Working data
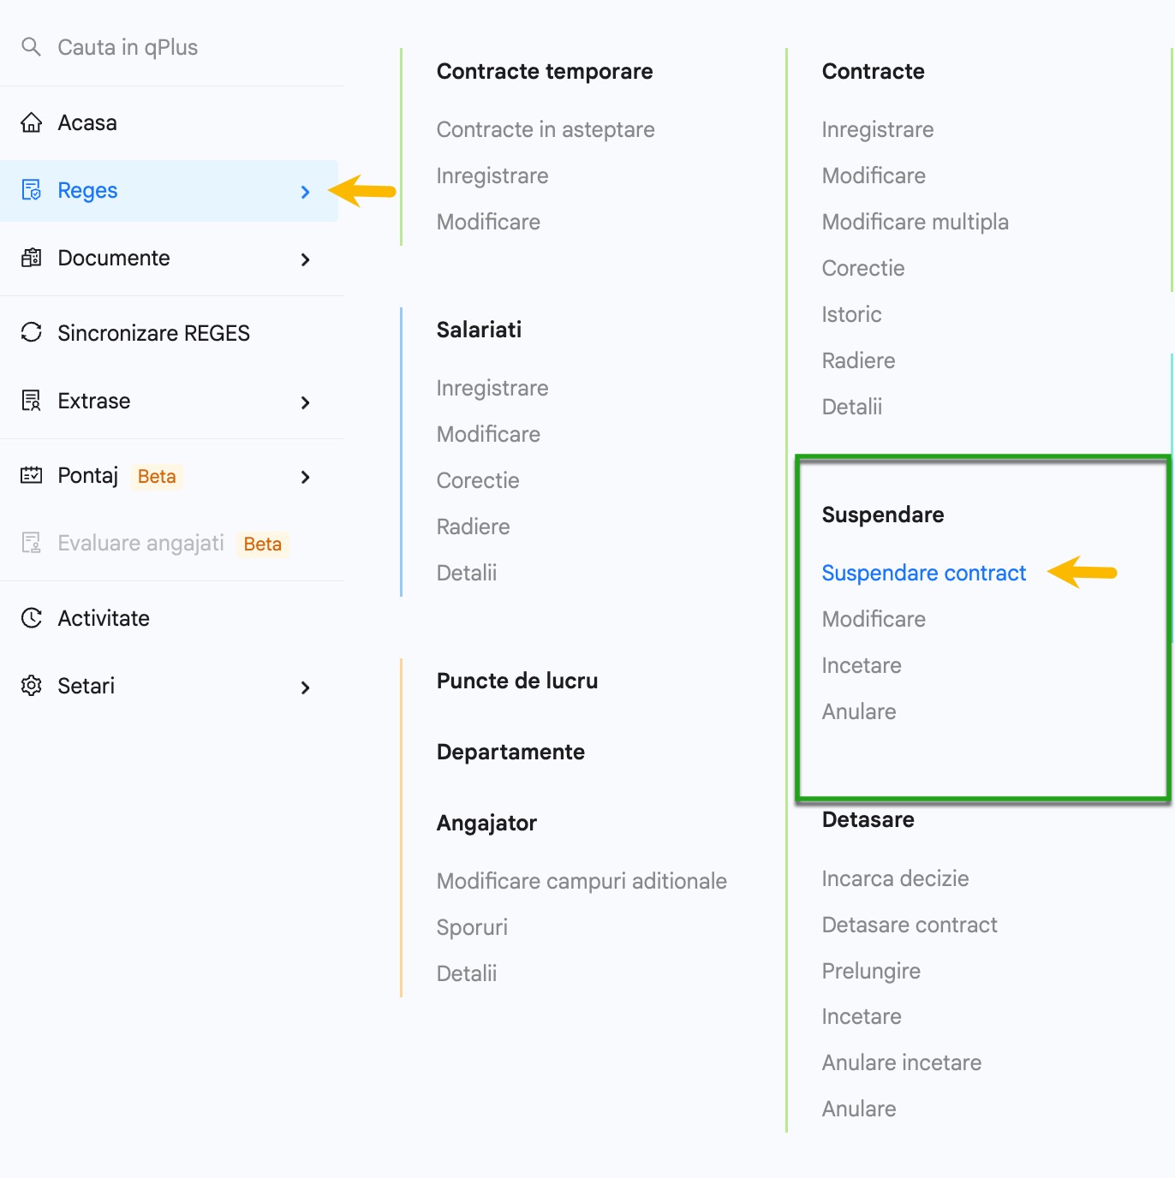Click the Pontaj calendar icon
This screenshot has width=1175, height=1178.
(32, 475)
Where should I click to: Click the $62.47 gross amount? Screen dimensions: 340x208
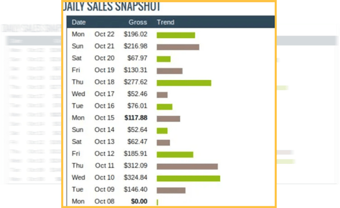(137, 142)
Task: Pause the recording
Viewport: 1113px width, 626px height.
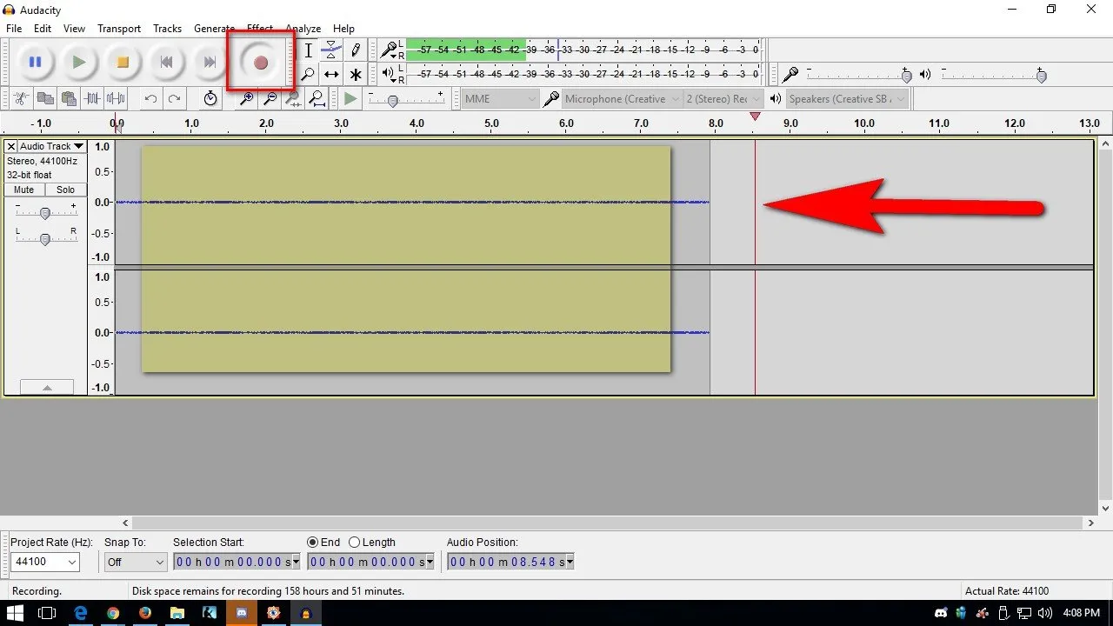Action: point(36,63)
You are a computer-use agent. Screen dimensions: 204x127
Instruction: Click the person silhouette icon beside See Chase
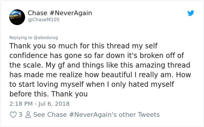(x=28, y=115)

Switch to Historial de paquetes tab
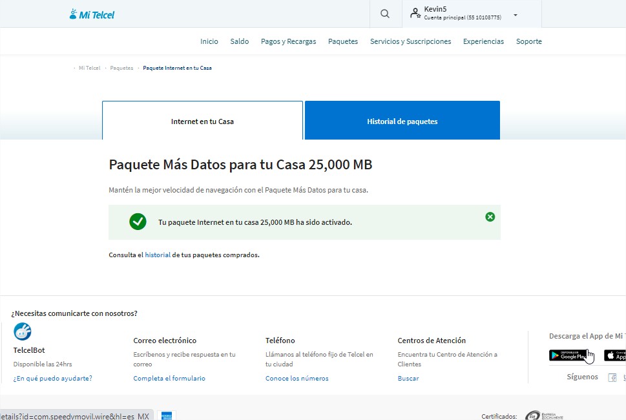tap(402, 121)
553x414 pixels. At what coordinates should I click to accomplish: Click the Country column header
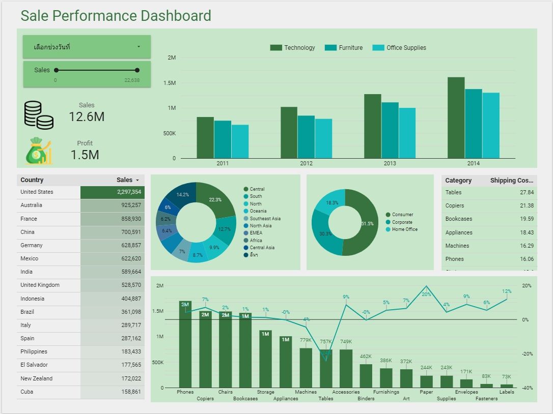click(32, 180)
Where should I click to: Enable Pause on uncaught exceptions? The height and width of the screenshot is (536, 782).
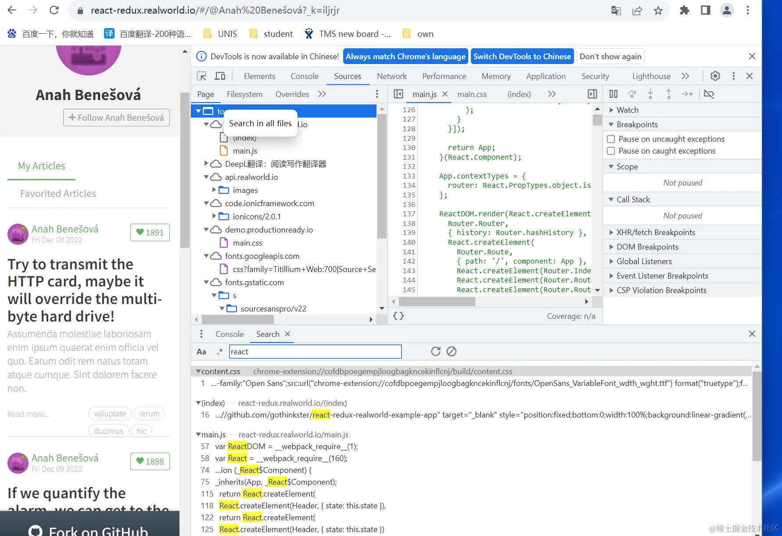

What to produce
The output must start at the line holding "Instruction: Click the", end at the last line of the listing above, and show each line exactly; please omit all pictures.

Result for this task
Instruction: Click the person silhouette icon beside See Chase
(x=28, y=115)

Switch to Historial de paquetes tab
tap(402, 121)
553x414 pixels. At what coordinates should I click to accomplish: Click the Country column header
click(32, 180)
Where should I click to: Enable Pause on uncaught exceptions? The height and width of the screenshot is (536, 782).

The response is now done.